Finalmente... arreso!
    

     Continuavamo però a frequentare i nostri familiari credenti e cominciai a notare che in loro e fra loro c’era una bella serenità (ovviamente donata dal Signore).
     Ricordandomi com’era Katiuscia quando frequentava le riunioni, accettai l’invito a parteciparvi e così iniziammo a frequentarle.
     Ascoltando la Parola del Signore attraverso i messaggi che venivano letti e meditati da tutta la chiesa, sembrava che il Signore volesse parlare solo a me.
    
Allora, poco alla volta, cominciai ad aprire la porta del mio cuore e in preghiera chiesi al Signore: “Cosa vuoi da me?”.
    
Fu quello il momento nel quale aprii completamente il mio cuore perché, con la sua Parola, il Signore mi rispose per dirmi cosa voleva da me: voleva donarmi la sua salvezza.
     Mi accorsi in breve tempo quanto male avevo fatto al Signore rinnegandolo per tutti quegli anni, chiesi perdono e cominciai a pregare e a leggere la Bibbia.
    
     Quel libro, che per anni avevo lasciato da parte come se fosse un tabù, piano piano è diventata la mia Vita!
     Mi misi a riflettere su tutta la mia vita e mi accorsi quanto il Signore mi abbia sempre amato. Così l’ho accettato come mio personale Salvatore perché è lui che è andato a morire per me e per tutti gli uomini sulla croce, purificandoci col suo preziosissimo sangue da tutti i peccati.
    

Seguire Cristo: gioia, responsabilità, sofferenza
    

     Così, grazie al Signore, mi sono ritrovato in mezzo a tutti questi “pazzi”, come li definivo un tempo, per dare testimonianza con il vero battesimo cristiano.
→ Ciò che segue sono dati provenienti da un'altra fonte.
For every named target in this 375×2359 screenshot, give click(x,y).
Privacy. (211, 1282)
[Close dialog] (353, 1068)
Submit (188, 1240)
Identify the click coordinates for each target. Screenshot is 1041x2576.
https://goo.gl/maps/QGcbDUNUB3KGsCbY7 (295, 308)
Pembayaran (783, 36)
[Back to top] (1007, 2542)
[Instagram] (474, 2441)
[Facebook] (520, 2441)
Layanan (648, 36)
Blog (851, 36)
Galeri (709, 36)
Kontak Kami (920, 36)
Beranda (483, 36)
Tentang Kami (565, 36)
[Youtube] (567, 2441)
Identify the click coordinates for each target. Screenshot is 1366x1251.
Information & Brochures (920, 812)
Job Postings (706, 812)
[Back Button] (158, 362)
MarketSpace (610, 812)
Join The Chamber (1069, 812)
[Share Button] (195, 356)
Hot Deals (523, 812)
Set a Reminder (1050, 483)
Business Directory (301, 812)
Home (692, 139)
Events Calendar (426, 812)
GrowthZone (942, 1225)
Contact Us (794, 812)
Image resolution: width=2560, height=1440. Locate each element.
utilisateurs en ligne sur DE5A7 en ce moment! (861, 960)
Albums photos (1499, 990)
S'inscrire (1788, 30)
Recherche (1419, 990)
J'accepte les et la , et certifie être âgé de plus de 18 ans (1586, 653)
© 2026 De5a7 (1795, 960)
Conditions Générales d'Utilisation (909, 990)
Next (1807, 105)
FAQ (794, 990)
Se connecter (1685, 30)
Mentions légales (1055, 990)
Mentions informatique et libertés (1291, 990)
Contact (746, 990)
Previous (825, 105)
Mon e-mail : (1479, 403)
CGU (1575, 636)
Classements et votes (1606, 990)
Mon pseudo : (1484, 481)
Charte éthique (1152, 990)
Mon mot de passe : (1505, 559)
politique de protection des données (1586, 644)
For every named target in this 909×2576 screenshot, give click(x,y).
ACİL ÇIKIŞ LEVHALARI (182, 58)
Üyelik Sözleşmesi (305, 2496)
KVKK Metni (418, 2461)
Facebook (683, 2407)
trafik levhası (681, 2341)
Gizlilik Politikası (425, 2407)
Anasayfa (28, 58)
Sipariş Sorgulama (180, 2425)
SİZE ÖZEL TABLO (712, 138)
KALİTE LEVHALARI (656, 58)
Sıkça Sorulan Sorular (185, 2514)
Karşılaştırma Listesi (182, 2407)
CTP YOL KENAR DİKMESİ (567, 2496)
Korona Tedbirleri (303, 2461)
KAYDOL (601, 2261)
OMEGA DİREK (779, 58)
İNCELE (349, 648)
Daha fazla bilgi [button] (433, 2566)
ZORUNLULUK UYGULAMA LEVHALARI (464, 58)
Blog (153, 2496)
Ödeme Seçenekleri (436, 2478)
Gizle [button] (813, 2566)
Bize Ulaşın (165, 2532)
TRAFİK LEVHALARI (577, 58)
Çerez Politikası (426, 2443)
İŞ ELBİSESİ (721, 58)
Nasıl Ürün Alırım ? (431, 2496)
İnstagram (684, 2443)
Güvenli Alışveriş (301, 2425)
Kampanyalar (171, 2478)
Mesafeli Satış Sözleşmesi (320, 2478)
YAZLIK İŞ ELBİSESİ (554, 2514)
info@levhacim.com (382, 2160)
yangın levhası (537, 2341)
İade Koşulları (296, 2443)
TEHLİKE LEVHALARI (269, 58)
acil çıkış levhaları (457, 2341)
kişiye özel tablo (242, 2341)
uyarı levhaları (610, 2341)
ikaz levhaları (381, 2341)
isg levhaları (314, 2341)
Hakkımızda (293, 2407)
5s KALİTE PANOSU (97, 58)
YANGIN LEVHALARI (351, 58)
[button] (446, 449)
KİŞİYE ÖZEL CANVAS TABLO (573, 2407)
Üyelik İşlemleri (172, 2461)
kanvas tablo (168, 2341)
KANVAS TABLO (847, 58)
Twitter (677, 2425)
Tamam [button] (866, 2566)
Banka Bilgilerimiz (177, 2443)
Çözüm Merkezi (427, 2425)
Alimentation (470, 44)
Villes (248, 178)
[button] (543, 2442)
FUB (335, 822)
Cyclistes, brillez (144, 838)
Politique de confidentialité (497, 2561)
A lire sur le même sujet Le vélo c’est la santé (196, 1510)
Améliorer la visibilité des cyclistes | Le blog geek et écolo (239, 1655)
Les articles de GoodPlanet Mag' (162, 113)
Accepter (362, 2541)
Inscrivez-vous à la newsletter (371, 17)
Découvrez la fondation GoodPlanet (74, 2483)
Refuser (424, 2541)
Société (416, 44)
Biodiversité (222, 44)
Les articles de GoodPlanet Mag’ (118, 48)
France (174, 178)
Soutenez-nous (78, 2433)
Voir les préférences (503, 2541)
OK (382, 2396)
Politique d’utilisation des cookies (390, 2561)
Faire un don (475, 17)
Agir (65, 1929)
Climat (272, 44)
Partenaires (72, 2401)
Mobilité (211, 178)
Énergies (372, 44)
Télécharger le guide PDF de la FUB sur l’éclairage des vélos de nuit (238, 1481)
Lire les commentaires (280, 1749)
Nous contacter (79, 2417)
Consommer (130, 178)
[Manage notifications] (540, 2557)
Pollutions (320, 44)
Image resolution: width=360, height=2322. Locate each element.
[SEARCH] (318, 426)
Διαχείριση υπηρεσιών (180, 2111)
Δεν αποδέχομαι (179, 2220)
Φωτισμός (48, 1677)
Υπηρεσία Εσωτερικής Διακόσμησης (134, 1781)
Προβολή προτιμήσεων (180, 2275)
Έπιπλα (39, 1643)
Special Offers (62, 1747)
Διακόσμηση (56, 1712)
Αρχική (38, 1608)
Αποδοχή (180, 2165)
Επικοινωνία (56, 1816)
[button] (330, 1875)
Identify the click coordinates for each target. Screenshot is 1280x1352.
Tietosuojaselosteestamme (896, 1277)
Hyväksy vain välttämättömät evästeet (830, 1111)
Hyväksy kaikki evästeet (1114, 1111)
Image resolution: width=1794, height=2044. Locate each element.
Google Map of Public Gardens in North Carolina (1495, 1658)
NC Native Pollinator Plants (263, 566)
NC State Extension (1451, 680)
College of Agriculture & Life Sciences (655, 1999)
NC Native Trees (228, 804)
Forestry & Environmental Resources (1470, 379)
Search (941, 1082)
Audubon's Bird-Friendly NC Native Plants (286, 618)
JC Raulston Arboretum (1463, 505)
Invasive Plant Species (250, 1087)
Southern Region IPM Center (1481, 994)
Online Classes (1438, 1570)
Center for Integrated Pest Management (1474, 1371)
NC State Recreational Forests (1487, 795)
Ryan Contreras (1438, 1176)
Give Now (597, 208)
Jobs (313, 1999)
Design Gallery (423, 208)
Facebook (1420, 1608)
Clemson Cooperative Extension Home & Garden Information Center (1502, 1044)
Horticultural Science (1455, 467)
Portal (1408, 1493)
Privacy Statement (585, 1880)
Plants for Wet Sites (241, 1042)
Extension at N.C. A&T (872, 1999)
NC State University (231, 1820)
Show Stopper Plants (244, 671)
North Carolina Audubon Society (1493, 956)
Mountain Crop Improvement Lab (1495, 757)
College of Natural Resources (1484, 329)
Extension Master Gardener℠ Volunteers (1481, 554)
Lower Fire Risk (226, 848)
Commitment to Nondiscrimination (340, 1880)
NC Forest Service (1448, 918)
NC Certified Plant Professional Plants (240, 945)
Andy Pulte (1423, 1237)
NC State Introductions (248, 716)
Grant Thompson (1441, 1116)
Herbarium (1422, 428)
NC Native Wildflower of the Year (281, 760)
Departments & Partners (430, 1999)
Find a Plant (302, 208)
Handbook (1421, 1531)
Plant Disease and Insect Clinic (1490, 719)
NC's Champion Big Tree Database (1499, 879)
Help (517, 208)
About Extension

Anch’io diventato pazzo come loro: sì, però, pazzi d’amore per il nostro Signore!
     Ora sono convinto di essere veramente e finalmente cristiano, perché ho deciso con tutto il mio cuore di seguire Cristo e la sua Parola.
     Mi rendo conto però anche della grande responsabilità che mi sono preso verso il Signore e la sua Chiesa.
     Accettare e seguire Gesù è gioia, ma in questo mondo malvagio è anche sofferenza, perché si viene considerati come “diversi”, anche se questo da un certo punto di vista è vero; Pietro ha infatti scritto: “Per questo trovano strano che voi non corriate con loro agli stessi eccessi di dissolutezza e parlano male di voi, ne renderanno conto a colui che è pronto a giudicare i vivi e i morti” (1P 4:4-5).
     Ma proprio nella stessa pagina Pietro ci ricorda:
     “Se siete insultati per il nome di Cristo, beati voi! Perché lo Spirito di Dio riposa su di voi. Nessuno di voi abbia a soffrire come omicida, o ladro, o malfattore, o perché si immischia nei fatti altrui; ma se uno soffre come cristiano, non se ne vergogni, anzi glorifichi Dio, portando questo nome” (1P 4:14-16).
     Perciò io adesso ringrazio il Signore perché, se soffro, soffro perché sono cristiano.
    

Dennis Tanfoglio
    

Tratto da «IL CRISTIANO » di marzo 2004  ( www.ilcristiano.it )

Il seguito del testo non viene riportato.